THE TASK: Reproduce the following records verbatim, covering every line from first to last.

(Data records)
============
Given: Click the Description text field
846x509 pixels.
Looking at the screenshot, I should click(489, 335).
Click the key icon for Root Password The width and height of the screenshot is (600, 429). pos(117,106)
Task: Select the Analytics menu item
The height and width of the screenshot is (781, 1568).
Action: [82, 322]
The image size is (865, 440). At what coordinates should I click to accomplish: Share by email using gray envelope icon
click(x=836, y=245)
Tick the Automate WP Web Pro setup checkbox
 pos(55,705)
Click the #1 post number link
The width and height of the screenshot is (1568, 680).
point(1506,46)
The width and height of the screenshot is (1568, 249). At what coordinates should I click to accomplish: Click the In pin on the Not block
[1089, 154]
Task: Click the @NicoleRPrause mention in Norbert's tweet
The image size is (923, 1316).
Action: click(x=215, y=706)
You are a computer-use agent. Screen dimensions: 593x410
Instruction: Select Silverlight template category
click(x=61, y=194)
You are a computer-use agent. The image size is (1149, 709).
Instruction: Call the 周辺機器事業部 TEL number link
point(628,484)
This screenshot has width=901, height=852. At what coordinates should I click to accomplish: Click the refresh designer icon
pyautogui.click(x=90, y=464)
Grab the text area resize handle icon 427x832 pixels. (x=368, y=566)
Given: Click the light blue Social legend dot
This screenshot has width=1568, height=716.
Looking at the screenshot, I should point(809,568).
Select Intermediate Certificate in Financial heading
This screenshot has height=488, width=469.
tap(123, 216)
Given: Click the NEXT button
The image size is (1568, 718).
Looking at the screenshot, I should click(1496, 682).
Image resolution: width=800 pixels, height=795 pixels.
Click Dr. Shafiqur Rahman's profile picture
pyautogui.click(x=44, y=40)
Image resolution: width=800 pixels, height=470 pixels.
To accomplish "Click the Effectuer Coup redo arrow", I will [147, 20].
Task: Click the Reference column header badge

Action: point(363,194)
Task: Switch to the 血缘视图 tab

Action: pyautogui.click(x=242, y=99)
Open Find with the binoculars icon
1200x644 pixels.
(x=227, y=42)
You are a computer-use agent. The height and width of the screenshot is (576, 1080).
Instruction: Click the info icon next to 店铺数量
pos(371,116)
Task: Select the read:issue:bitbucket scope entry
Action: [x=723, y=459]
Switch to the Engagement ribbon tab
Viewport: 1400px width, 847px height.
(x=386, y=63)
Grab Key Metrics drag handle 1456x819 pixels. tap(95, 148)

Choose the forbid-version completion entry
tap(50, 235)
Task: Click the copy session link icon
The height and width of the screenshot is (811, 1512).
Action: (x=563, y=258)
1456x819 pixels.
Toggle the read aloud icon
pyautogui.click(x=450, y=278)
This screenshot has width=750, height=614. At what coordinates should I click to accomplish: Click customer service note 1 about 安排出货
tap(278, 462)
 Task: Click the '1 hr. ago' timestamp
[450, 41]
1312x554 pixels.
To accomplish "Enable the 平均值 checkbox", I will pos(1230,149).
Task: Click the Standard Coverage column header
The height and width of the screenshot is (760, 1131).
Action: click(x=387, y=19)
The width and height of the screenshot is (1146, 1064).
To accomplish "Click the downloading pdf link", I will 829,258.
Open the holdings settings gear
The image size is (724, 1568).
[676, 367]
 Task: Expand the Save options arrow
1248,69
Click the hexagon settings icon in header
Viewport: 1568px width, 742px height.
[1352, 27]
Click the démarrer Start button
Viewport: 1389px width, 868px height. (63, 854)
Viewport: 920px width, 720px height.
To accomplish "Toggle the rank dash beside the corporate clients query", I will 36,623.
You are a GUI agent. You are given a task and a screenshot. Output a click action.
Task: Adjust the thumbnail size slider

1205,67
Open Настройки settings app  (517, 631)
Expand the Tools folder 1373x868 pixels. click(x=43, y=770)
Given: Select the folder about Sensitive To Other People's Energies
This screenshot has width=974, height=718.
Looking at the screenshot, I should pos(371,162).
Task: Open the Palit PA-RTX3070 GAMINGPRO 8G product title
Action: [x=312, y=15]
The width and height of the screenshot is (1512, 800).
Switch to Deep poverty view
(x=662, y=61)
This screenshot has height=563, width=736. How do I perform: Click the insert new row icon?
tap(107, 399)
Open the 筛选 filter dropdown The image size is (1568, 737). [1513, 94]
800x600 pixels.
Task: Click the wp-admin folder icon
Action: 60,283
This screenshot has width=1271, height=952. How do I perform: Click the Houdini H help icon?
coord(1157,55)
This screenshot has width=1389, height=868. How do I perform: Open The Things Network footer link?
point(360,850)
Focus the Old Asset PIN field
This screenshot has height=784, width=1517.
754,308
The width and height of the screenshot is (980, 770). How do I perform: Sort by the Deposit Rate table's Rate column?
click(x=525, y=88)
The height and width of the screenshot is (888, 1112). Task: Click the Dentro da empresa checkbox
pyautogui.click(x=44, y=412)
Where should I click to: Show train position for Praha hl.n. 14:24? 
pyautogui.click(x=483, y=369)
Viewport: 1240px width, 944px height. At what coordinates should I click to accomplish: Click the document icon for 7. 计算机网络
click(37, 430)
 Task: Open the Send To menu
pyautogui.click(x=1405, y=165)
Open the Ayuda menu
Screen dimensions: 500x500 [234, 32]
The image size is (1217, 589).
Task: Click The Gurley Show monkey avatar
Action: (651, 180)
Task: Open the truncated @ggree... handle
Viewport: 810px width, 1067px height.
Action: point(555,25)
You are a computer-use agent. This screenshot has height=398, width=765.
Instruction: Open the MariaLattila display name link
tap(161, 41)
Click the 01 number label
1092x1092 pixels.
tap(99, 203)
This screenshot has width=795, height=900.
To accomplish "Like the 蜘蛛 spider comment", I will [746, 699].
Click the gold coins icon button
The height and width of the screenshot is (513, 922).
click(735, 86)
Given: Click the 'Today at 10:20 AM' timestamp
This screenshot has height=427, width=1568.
============
EXERCISE SOLUTION:
Given: Click the Description text field
846x509 pixels.
Looking at the screenshot, I should click(489, 335).
Click the key icon for Root Password The width and height of the screenshot is (600, 429). pos(117,106)
Task: Select the Analytics menu item
The height and width of the screenshot is (781, 1568).
Action: [82, 322]
The image size is (865, 440). At what coordinates should I click to accomplish: Share by email using gray envelope icon
click(x=836, y=245)
Tick the Automate WP Web Pro setup checkbox
 pos(55,705)
Click the #1 post number link
The width and height of the screenshot is (1568, 680).
point(1506,46)
The width and height of the screenshot is (1568, 249). At what coordinates should I click to accomplish: Click the In pin on the Not block
[1089, 154]
Task: Click the @NicoleRPrause mention in Norbert's tweet
The image size is (923, 1316).
Action: click(x=215, y=706)
You are a computer-use agent. Screen dimensions: 593x410
Instruction: Select Silverlight template category
click(x=61, y=194)
You are a computer-use agent. The image size is (1149, 709).
Instruction: Call the 周辺機器事業部 TEL number link
point(628,484)
This screenshot has width=901, height=852. At what coordinates should I click to accomplish: Click the refresh designer icon
pyautogui.click(x=90, y=464)
Grab the text area resize handle icon 427x832 pixels. (x=368, y=566)
Given: Click the light blue Social legend dot
This screenshot has width=1568, height=716.
Looking at the screenshot, I should point(809,568).
Select Intermediate Certificate in Financial heading
This screenshot has height=488, width=469.
tap(123, 216)
Given: Click the NEXT button
The image size is (1568, 718).
Looking at the screenshot, I should click(1496, 682).
Image resolution: width=800 pixels, height=795 pixels.
Click Dr. Shafiqur Rahman's profile picture
pyautogui.click(x=44, y=40)
Image resolution: width=800 pixels, height=470 pixels.
To accomplish "Click the Effectuer Coup redo arrow", I will [147, 20].
Task: Click the Reference column header badge

Action: point(363,194)
Task: Switch to the 血缘视图 tab

Action: pyautogui.click(x=242, y=99)
Open Find with the binoculars icon
1200x644 pixels.
(x=227, y=42)
You are a computer-use agent. The height and width of the screenshot is (576, 1080).
Instruction: Click the info icon next to 店铺数量
pos(371,116)
Task: Select the read:issue:bitbucket scope entry
Action: [x=723, y=459]
Switch to the Engagement ribbon tab
Viewport: 1400px width, 847px height.
(x=386, y=63)
Grab Key Metrics drag handle 1456x819 pixels. tap(95, 148)

Choose the forbid-version completion entry
tap(50, 235)
Task: Click the copy session link icon
The height and width of the screenshot is (811, 1512).
Action: (x=563, y=258)
1456x819 pixels.
Toggle the read aloud icon
pyautogui.click(x=450, y=278)
This screenshot has width=750, height=614. At what coordinates should I click to accomplish: Click customer service note 1 about 安排出货
tap(278, 462)
 Task: Click the '1 hr. ago' timestamp
[450, 41]
1312x554 pixels.
To accomplish "Enable the 平均值 checkbox", I will pos(1230,149).
Task: Click the Standard Coverage column header
The height and width of the screenshot is (760, 1131).
Action: click(x=387, y=19)
The width and height of the screenshot is (1146, 1064).
To accomplish "Click the downloading pdf link", I will 829,258.
Open the holdings settings gear
The image size is (724, 1568).
[676, 367]
 Task: Expand the Save options arrow
1248,69
Click the hexagon settings icon in header
Viewport: 1568px width, 742px height.
[1352, 27]
Click the démarrer Start button
Viewport: 1389px width, 868px height. (63, 854)
Viewport: 920px width, 720px height.
To accomplish "Toggle the rank dash beside the corporate clients query", I will 36,623.
You are a GUI agent. You are given a task and a screenshot. Output a click action.
Task: Adjust the thumbnail size slider

1205,67
Open Настройки settings app  (517, 631)
Expand the Tools folder 1373x868 pixels. click(x=43, y=770)
Given: Select the folder about Sensitive To Other People's Energies
This screenshot has width=974, height=718.
Looking at the screenshot, I should pos(371,162).
Task: Open the Palit PA-RTX3070 GAMINGPRO 8G product title
Action: [x=312, y=15]
The width and height of the screenshot is (1512, 800).
Switch to Deep poverty view
(x=662, y=61)
This screenshot has height=563, width=736. How do I perform: Click the insert new row icon?
tap(107, 399)
Open the 筛选 filter dropdown The image size is (1568, 737). [1513, 94]
800x600 pixels.
Task: Click the wp-admin folder icon
Action: 60,283
This screenshot has width=1271, height=952. How do I perform: Click the Houdini H help icon?
coord(1157,55)
This screenshot has width=1389, height=868. How do I perform: Open The Things Network footer link?
point(360,850)
Focus the Old Asset PIN field
This screenshot has height=784, width=1517.
754,308
The width and height of the screenshot is (980, 770). How do I perform: Sort by the Deposit Rate table's Rate column?
click(x=525, y=88)
The height and width of the screenshot is (888, 1112). Task: Click the Dentro da empresa checkbox
pyautogui.click(x=44, y=412)
Where should I click to: Show train position for Praha hl.n. 14:24? 
pyautogui.click(x=483, y=369)
Viewport: 1240px width, 944px height. At what coordinates should I click to accomplish: Click the document icon for 7. 计算机网络
click(37, 430)
 Task: Open the Send To menu
pyautogui.click(x=1405, y=165)
Open the Ayuda menu
Screen dimensions: 500x500 [234, 32]
The image size is (1217, 589).
Task: Click The Gurley Show monkey avatar
Action: (651, 180)
Task: Open the truncated @ggree... handle
Viewport: 810px width, 1067px height.
Action: point(555,25)
You are a computer-use agent. This screenshot has height=398, width=765.
Instruction: Open the MariaLattila display name link
tap(161, 41)
Click the 01 number label
1092x1092 pixels.
tap(99, 203)
This screenshot has width=795, height=900.
To accomplish "Like the 蜘蛛 spider comment", I will [746, 699].
Click the gold coins icon button
The height and width of the screenshot is (513, 922).
click(735, 86)
Given: Click the 'Today at 10:20 AM' timestamp
This screenshot has height=427, width=1568.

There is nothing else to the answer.